После ужина я в кино не пошел. Валя, по-моему, на меня немного обиделась. Женщины, даже очень молодые, — удивительные существа. В них слишком развито чувство собственности. Думаю, что это атавизм, воспоминание о младенчестве, когда все мое: и игрушка моя, и погремушка моя, и мама моя, и дядя мой. Я подходил под категорию «дядя мой». И я уже даже услышал, как кто-то из девушек, обращаясь к Вале и инстинктивно признавая ее права на меня, сказал: «Твой-то, Гера».

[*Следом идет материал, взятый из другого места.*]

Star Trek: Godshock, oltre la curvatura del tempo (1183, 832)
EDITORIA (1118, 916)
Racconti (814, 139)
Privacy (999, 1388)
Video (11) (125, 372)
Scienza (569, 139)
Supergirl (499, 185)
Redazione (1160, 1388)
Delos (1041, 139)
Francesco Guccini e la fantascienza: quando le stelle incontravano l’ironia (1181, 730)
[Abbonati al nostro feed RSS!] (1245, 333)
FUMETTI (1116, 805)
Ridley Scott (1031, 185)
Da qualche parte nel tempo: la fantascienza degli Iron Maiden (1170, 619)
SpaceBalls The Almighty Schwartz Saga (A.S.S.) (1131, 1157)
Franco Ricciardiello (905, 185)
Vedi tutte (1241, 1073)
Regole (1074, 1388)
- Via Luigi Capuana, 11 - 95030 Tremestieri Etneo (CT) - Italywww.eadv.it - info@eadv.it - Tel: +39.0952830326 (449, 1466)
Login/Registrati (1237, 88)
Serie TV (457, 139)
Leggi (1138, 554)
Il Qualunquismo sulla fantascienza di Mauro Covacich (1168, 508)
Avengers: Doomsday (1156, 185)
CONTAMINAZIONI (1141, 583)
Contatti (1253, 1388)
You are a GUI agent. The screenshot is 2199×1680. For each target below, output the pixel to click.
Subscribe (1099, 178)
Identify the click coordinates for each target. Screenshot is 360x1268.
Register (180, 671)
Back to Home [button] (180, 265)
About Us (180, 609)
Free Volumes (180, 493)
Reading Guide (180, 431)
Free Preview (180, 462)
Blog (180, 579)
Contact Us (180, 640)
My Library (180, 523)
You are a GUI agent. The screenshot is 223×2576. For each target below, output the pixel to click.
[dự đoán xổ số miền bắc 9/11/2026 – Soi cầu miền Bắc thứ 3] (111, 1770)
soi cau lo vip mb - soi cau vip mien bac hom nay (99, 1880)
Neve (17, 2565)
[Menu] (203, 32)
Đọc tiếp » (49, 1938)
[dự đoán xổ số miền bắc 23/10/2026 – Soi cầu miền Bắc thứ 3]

— Не хочется в зале сидеть, — сказал я Вале.
— Как знаете.
— Но потом можно погулять.
— Никаких прогулок, — сказал тут же оказавшийся Андрей Захарович. — Режим. И ты, Коленкин, хоть и не обманул ожиданий, наших девушек не смущай. Они ведь к славе тянутся. К оригинальности. Вот ты и есть наша оригинальность. Не переоценивай себя. Не пользуйся моментом.
— Как вы могли… — начал было я.
— Мог. И ты, Валентина, голову парню не кружи.
А мне захотелось засмеяться. Как давно я не слышал ничего подобного! Как давно двадцатилетние девчонки не кружили мне голову! И как давно никто, не в шутку, в самом деле, не называл меня парнем!